On Wednesday, November 24, 2010 05:14:15 am Brian Candler wrote:
> For example, an expression like
> 
>    s1 = s2 + s3
> 
> where s2 and s3 are both Strings will always work and do the obvious
> thing in 1.8, but in 1.9 it may raise an exception. Whether it does
> depends not only on the encodings of s2 and s3 at that point, but also
> their contents (properties "empty?" and "ascii_only?")

In 1.8, if those strings aren't in the same encoding, it will blindly 
concatenate them as binary values, which may result in a corrupt and 
nonsensical string.

It seems to me that the obvious thing is to raise an error when there's an 
error, instead of silently corrupting your data.

> This
> means the same program with the same data may work on your machine, but
> crash on someone else's.

Better, again, than working on my machine, but corrupting on someone else's. 
At least if it crashes, hopefully there's a bug report and even a fix _before_ 
it corrupts someone's data, not after.

> https://github.com/candlerb/string19/blob/master/string19.rb
> https://github.com/candlerb/string19/blob/master/soapbox.rb

From your soapbox.rb:

* Whether or not you can reason about whether your program works, you will
  want to test it. 'Unit testing' is generally done by running the code with
  some representative inputs, and checking if the output is what you expect.
  
  Again, with 1.8 and the simple line above, this was easy. Give it any two
  strings and you will have sufficient test coverage.

Nope. All that proves is that you can get a string back. It says nothing about 
whether the resultant string makes sense.

More relevantly:

* It solves a non-problem: how to write a program which can juggle multiple
  string segments all in different encodings simultaneously.  How many
  programs do you write like that? And if you do, can't you just have
  a wrapper object which holds the string and its encoding?

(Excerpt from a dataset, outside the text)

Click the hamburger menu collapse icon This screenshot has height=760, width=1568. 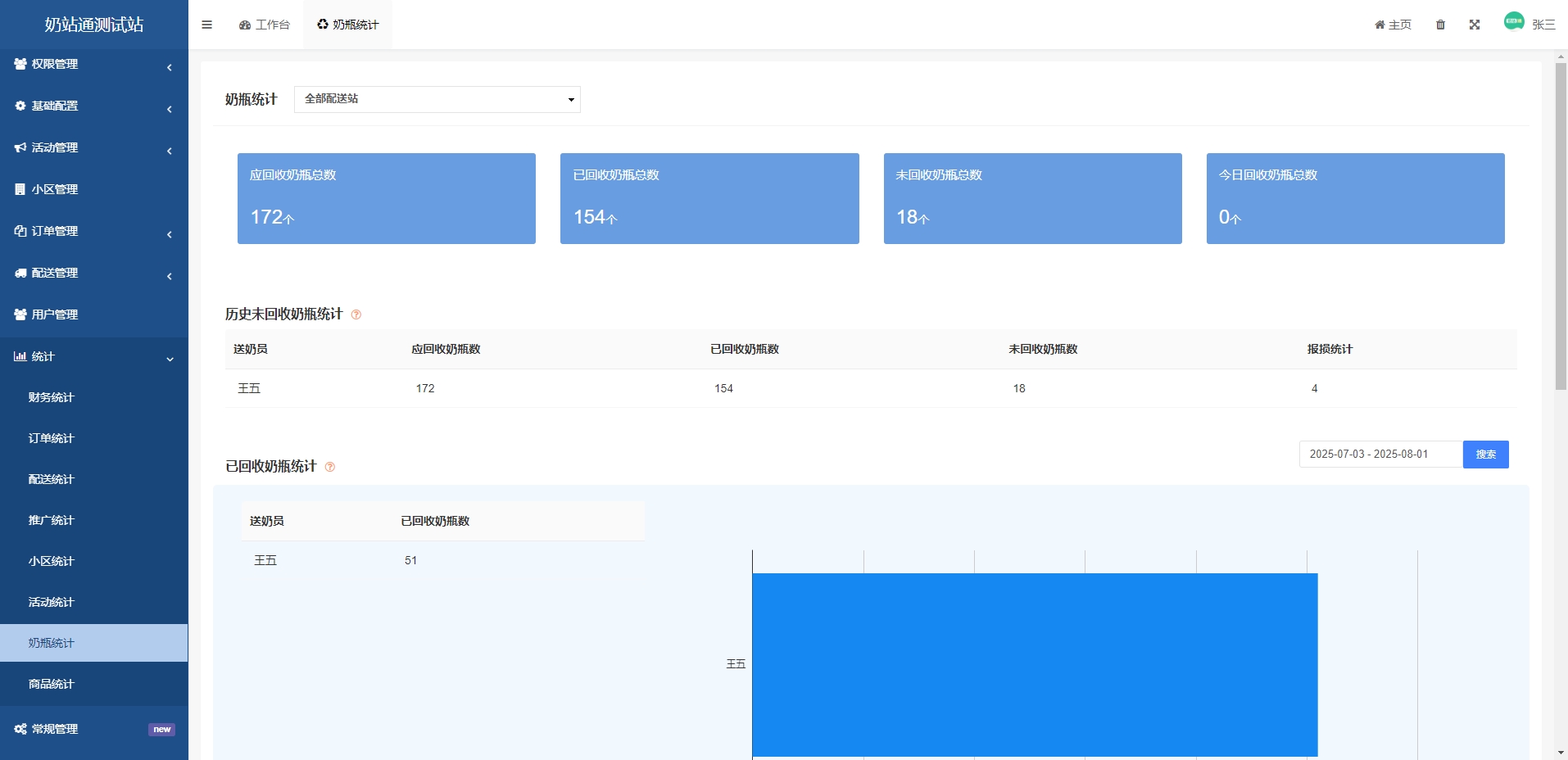pos(206,25)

Let's see... Pretty much every program, ever, particularly web apps. The end-
user submits something in the encoding of their choice. I may have to convert 
it to store it in a database, at the very least. It may make more sense to 
store it as whatever encoding it is, in which case, the simple act of 
displaying two comments on a website involves exactly this sort of 
concatenation.

Or maybe I pull from multiple web services. Something as simple and common as 
a "trackback" would again involve concatenating multiple strings from 
potentially different encodings.

* It's pretty much obsolete, given that the whole world is moving to UTF-8
  anyway.  All a programming language needs is to let you handle UTF-8 and
  binary data, and for non-UTF-8 data you can transcode at the boundary. 
  For stateful encodings you have to do this anyway.

Java at least did this sanely -- UTF16 is at least a fixed width. If you're 
going to force a single encoding, why wouldn't you use fixed-width strings?

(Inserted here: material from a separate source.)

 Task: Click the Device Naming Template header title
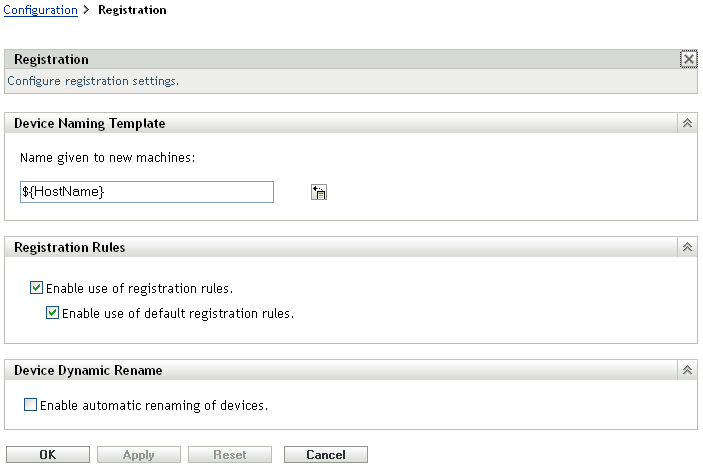coord(89,124)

Oh, that's right -- UTF16 wastes half your RAM when dealing with mostly ASCII 
characters. So UTF-8 makes the most sense... in the US.

The whole point of having multiple encodings in the first place is that other 
encodings make much more sense when you're not in the US.

* It's ill-conceived. Knowing the encoding is sufficient to pick characters
  out of a string, but other operations (such as collation) depend on the
  locale.  And in any case, the encoding and/or locale information is often
  carried out-of-band (think: HTTP; MIME E-mail; ASN1 tags), or within the
  string content (think: <?xml charset?>)

How does any of this help me once I've read the string?

* It's too stateful. If someone passes you a string, and you need to make
  it compatible with some other string (e.g. to concatenate it), then you
  need to force it's encoding.

You only need to do this if the string was in the wrong encoding in the first 
place. If I pass you a UTF-16 string, it's not polite at all (whether you dup 
it first or not) to just stick your fingers in your ears, go "la la la", and 
pretend it's UTF-8 so you can concatenate it. The resultant string will be 
neither, and I can't imagine what it'd be useful for.

You do seem to have some legitimate complaints, but they are somewhat 
undermined by the fact that you seem to want to pretend Unicode doesn't exist. 
As you noted:

"However I am quite possibly alone in my opinion.  Whenever this pops up on
ruby-talk, and I speak out against it, there are two or three others who
speak out equally vociferously in favour.  They tell me I am doing the
community a disservice by warning people away from 1.9."

Warning people away from 1.9 entirely, and from character encoding in 
particular, because of the problems you've pointed out, does seem incredibly 
counterproductive. It'd make a lot more sense to try to fix the real problems 
you've identified -- if it really is "buggy as hell", I imagine the ruby-core 
people could use your help.